Sunday, August 14, 2022

‘I hope there is a swing back by the Chinese,’ says Wong Soon Koh

Secara Rawak

SIBU: Bawang Assan BN direct candidate Datuk Seri Wong Soon Koh said Sarawak Chief Minister Tan Sri Adenan Satem’s popularity will help Barisan Nasional win over the Chinese in the 11th state election.

He believes the Chinese community would realise that it was important to be united within BN for greater participation in the government.

“I hope there is a swing back by the Chinese community because right now there is a very unhealthy political trend that they are outside the mainstream of the political arena where Bumiputera is in the government,” he said.

He told reporters this when met at a community gathering in Tanjung Penasu near here Sunday.

Also present were Home Affairs Deputy Minister Datuk Nur Jazlan Mohamed and People’s Volunteer Corps (RELA) director-general Datuk Kamariah Mohd Noah.

Wong said he was ready to face the polls on Saturday as he had already covered roughly 90 percent of the constituency after only the seventh day of the campaign period.

- Stated exercise A: In the article on Wong Soon Koh, why did he say he was ready to face the polls on Saturday? Answer in one or two sentences.
- Stated exercise B: Summarize the article on Wong Soon Koh in two sentences.
The lines after the article on Wong Soon Koh aren't needed for this work.

- Stored data:
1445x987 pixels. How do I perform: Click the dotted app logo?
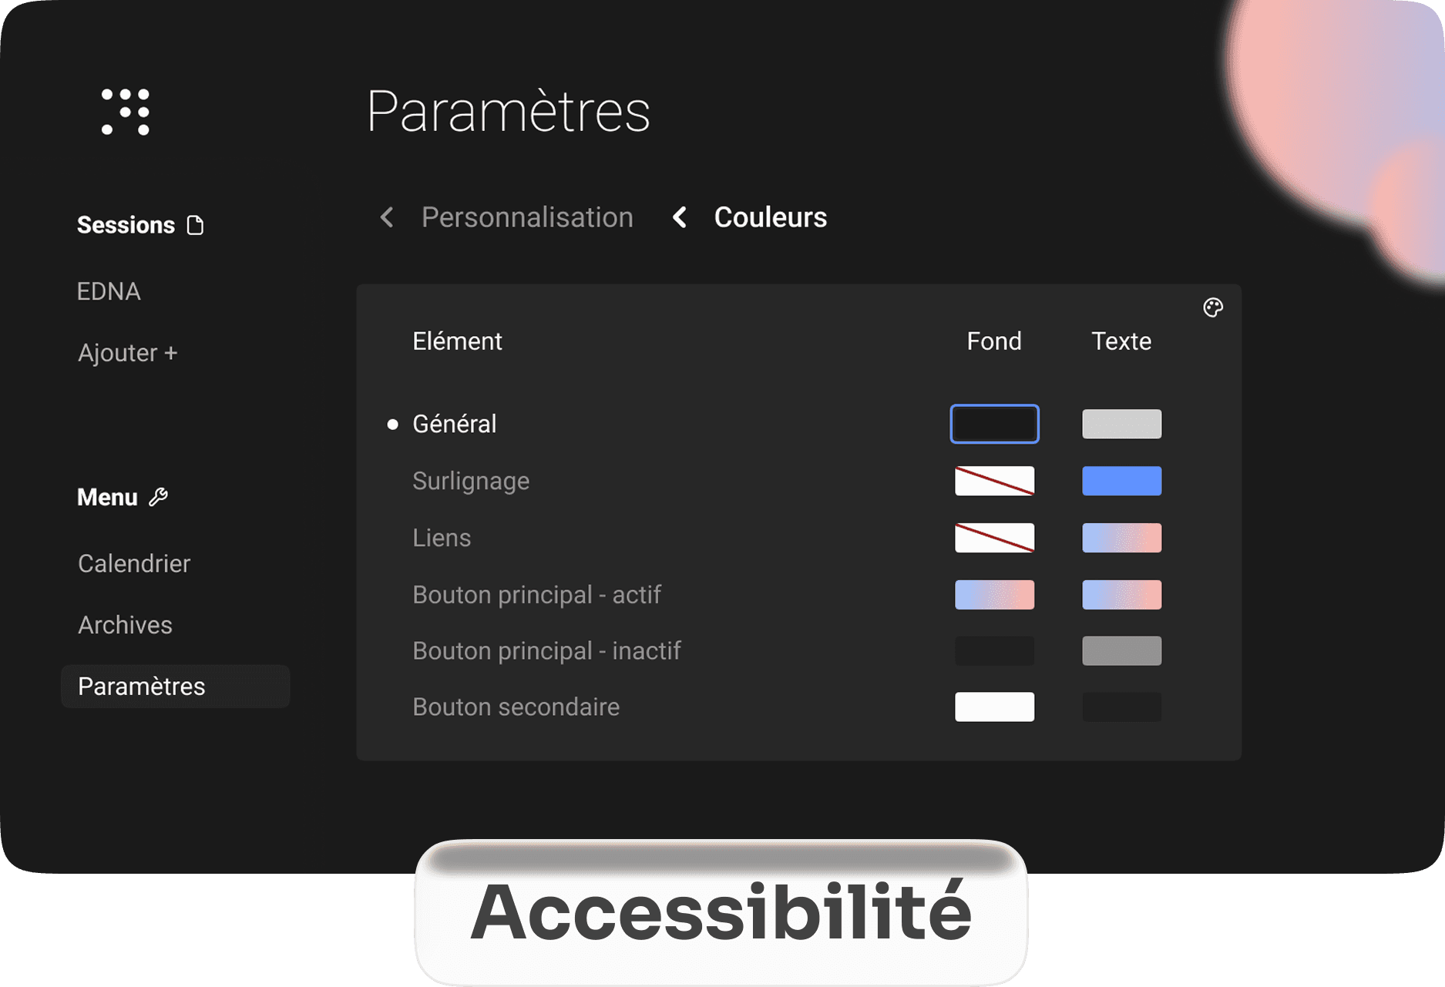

- Worked answer A: He said he was ready because he had already covered roughly 90 percent of the constituency after only the seventh day of the campaign period.

- Worked answer B: Bawang Assan BN direct candidate Datuk Seri Wong Soon Koh said Chief Minister Tan Sri Adenan Satem's popularity would help Barisan Nasional win over the Chinese community in the 11th state election, expressing hope for a swing back so the community would no longer be outside the mainstream of the political arena. Speaking at a community gathering in Tanjung Penasu, he said he was ready for Saturday's polls, having covered roughly 90 percent of the constituency by the seventh day of campaigning.